MCP

MCP Guide for Builders

MCP gives AI applications a shared way to connect with tools, data and context.

What MCP helps with

MCP is useful when an agent needs structured access to something outside the chat window. That can include files, databases, internal tools, business apps, knowledge bases or actions behind an API.

Tool access

An MCP server can expose actions an AI client may call during a workflow.

Context access

An MCP server can make useful project, business or tool context available in a more structured way.

Repeatable workflows

When the same agent task happens many times, an MCP-based connection can make the path clearer and easier to check.

Local and hosted work

MCP can support local project workflows and hosted software workflows, depending on the client, server and access rules.

How MCP fits with APIs

APIs still handle application contracts, authentication, data models and system actions. MCP can sit above or beside those APIs so an AI client understands which tools are available and how to use them inside an agent workflow.

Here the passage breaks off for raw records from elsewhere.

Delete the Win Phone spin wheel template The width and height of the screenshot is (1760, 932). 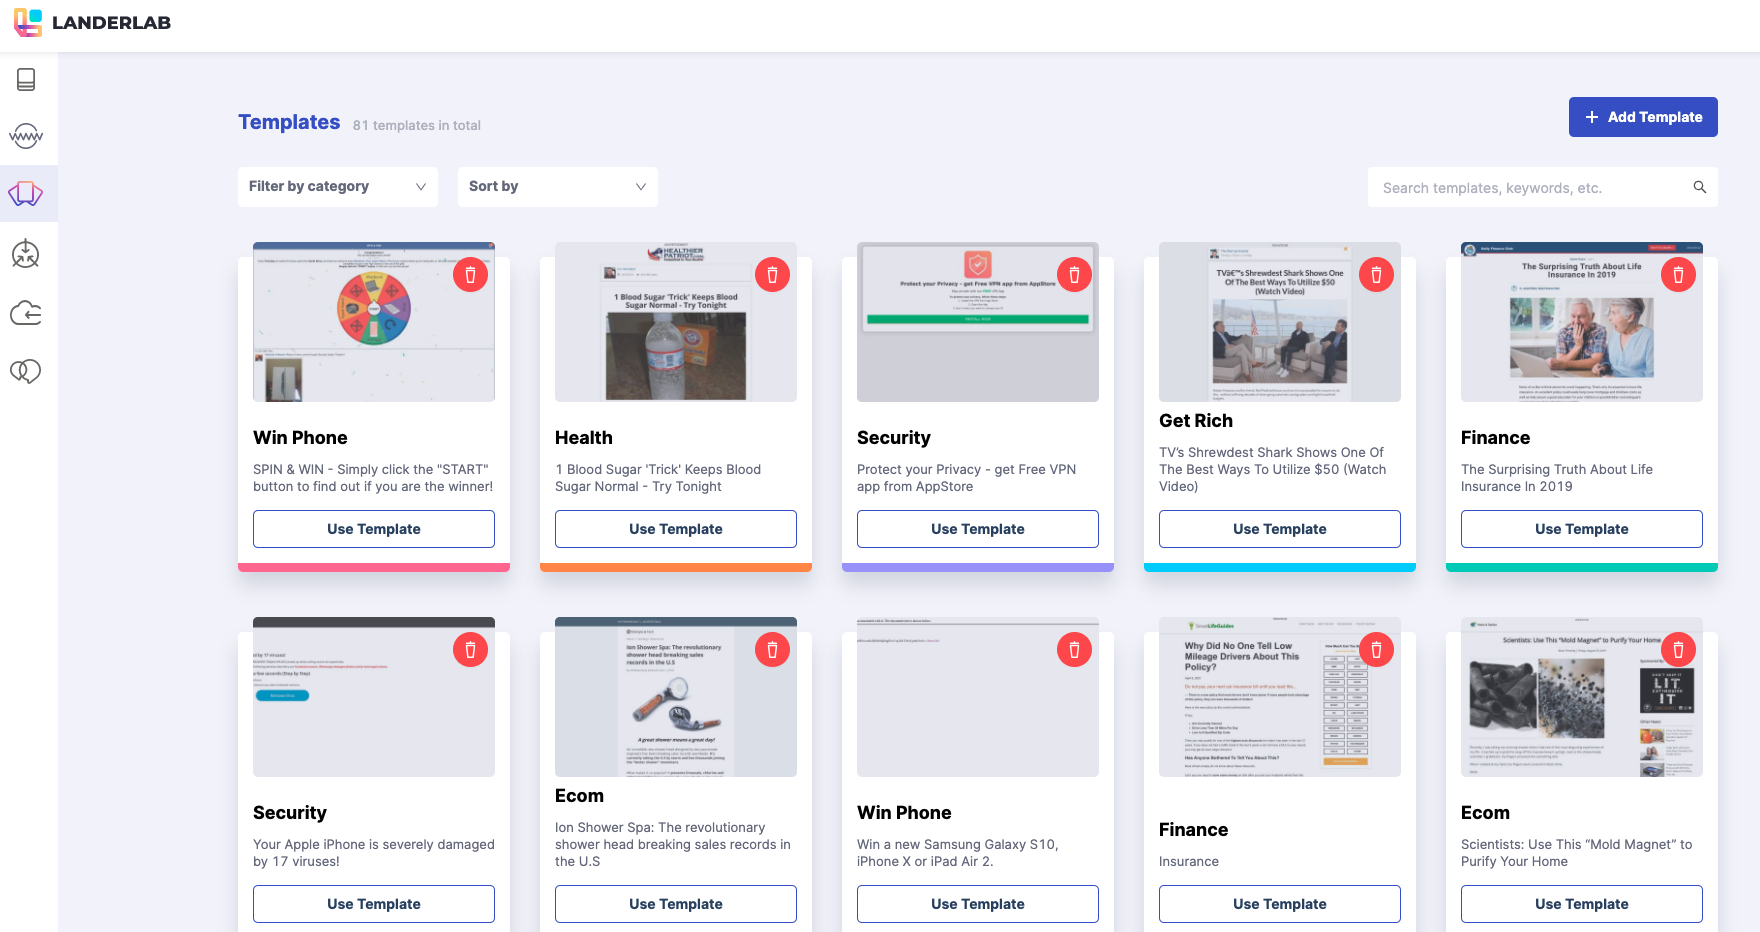pyautogui.click(x=471, y=275)
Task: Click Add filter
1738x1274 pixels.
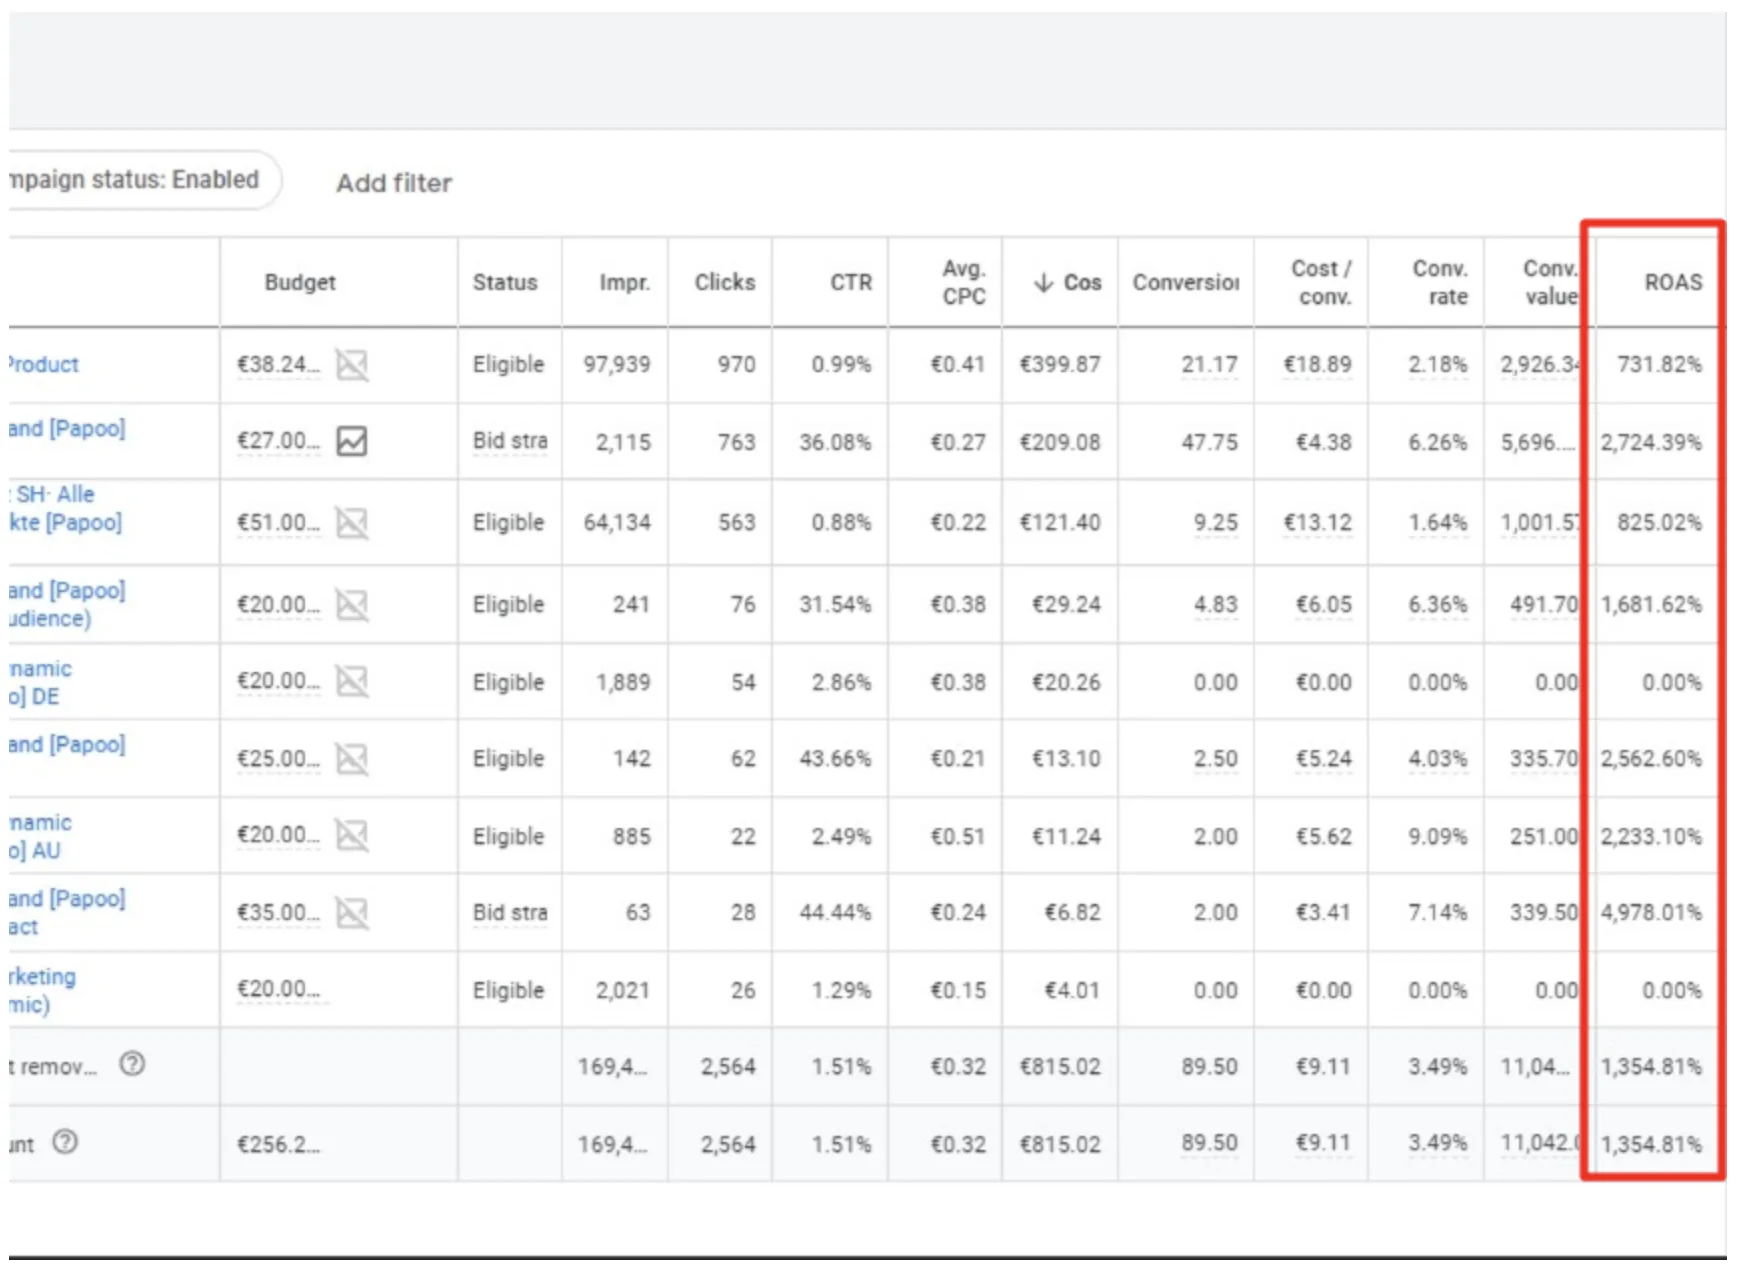Action: point(394,183)
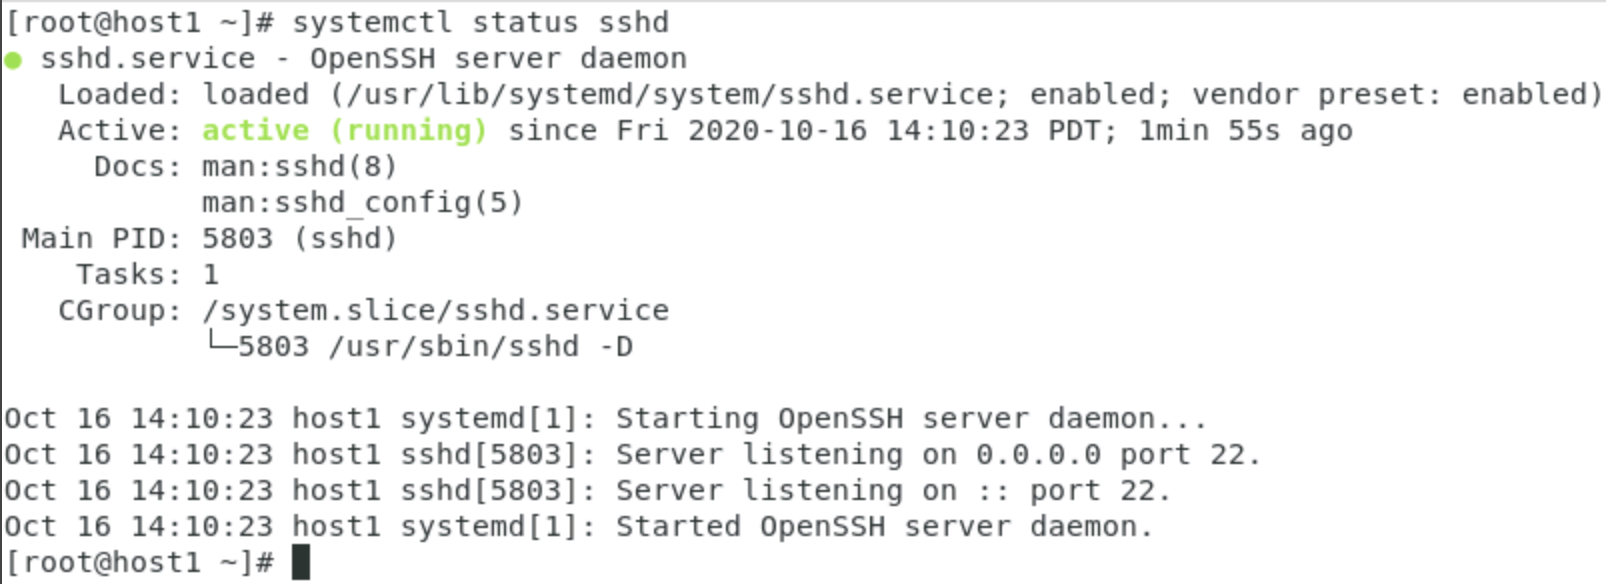Viewport: 1606px width, 584px height.
Task: Place cursor at the block on last prompt
Action: [x=301, y=562]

For builders, the practical question is simple: does the agent need reliable access to a tool, file set, app or action during repeated work?

When to consider MCP

  • The workflow depends on several tools or data sources.
  • The agent needs fresh context from a project, account or workspace.
  • The action needs a repeatable tool contract.
  • The workflow needs access rules and review points.
  • The same task will happen many times.

Builder checklist

Before you add an MCP server, define the workflow in plain language.

  • What should the agent do?
  • Which tool or source does it need?
  • Which actions should be allowed?
  • Which actions need review before they run?
  • Which files or records should stay private?
  • How will you test the workflow?

Pair MCP work with an instruction layer. The connection tells the agent what it can reach. The instruction files tell it how your project should behave.